In 2008, CfC Bank holdings merged with Stanbic bank forming CFC Stanbic Bank Holding which was now a subsidiary of the Standard Bank Group.

In 2011, Liberty Holdings Limited became the strategic investor in CfC Life and Heritage with the listing of CfC Insurance Holdings on the Nairobi Securities Exchange through introduction. This was a form of demerger from CFC Stanbic Holdings which separated the banking and insurance business of the group. Existing CFC Stanbic Holdings Shareholders were allocated shares in the newly-listed company. This was the first company spin-off on the NSE

In 2012, The company changed its name from CFC Insurance Holdings to Liberty Kenya Holdings Limited  to align the group to the Liberty Group corporate brand.

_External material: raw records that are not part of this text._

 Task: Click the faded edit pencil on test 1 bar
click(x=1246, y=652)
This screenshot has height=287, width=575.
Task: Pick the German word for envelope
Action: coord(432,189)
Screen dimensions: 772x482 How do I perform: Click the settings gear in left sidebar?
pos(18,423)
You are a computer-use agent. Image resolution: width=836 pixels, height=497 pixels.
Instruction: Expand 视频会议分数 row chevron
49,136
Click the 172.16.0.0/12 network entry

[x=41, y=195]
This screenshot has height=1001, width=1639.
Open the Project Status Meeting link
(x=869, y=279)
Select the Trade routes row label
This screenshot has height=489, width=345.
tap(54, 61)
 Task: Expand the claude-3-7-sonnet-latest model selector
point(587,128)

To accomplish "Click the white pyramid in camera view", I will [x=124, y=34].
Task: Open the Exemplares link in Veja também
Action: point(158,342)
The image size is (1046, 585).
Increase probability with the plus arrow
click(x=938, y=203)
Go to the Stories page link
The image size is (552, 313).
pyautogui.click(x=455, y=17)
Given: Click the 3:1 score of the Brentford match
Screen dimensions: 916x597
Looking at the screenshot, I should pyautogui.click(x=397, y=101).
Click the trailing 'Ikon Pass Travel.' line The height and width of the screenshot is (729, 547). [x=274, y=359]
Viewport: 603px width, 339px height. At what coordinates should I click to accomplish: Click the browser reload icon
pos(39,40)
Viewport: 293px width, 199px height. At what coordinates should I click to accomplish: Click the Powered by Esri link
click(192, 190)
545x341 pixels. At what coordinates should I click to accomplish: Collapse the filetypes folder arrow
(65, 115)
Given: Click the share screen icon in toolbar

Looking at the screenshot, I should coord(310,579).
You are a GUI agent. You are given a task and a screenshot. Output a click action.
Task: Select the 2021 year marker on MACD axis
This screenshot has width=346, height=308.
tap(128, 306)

In 2014, Liberty Kenya Holdings made history again by being the first listed firm in Kenya to have a scrip issue. This was a cash-retention strategy by the firm. The group announced that its life insurance subsidiary, CfC Life Assurance Company was re-branding to Liberty Life Assurance Kenya Limited with effect from 28 October 2014.

Principal subsidiaries
Liberty Kenya Holdings Limited consists of the following companies:
Liberty Life Assurance Kenya Limited - Life insurance - Nairobi, Kenya  100% Shareholding - A Insurance company in Kenya offering long term life insurance and assurance services. This is the flagship company of the group.
Heritage Insurance Company Kenya Limited - General insurance - Nairobi, Kenya  100% Shareholding - A Insurance company in Kenya offering short-term and general insurance services.
Heritage Insurance Company of Tanzania - General insurance - Dar es Salaam, Tanzania  60% - A Insurance company in Tanzania offering short-term and general insurance services. This entity is held by the group through Heritage Insurance Company Kenya Limited.
CfC Investments Limited - Investments - Nairobi, Kenya  100% Shareholding - Offers investment services.
Azali Limited - Dormant - Nairobi, Kenya  100% Shareholding - This entity is held by the group through Heritage Insurance Company Kenya Limited.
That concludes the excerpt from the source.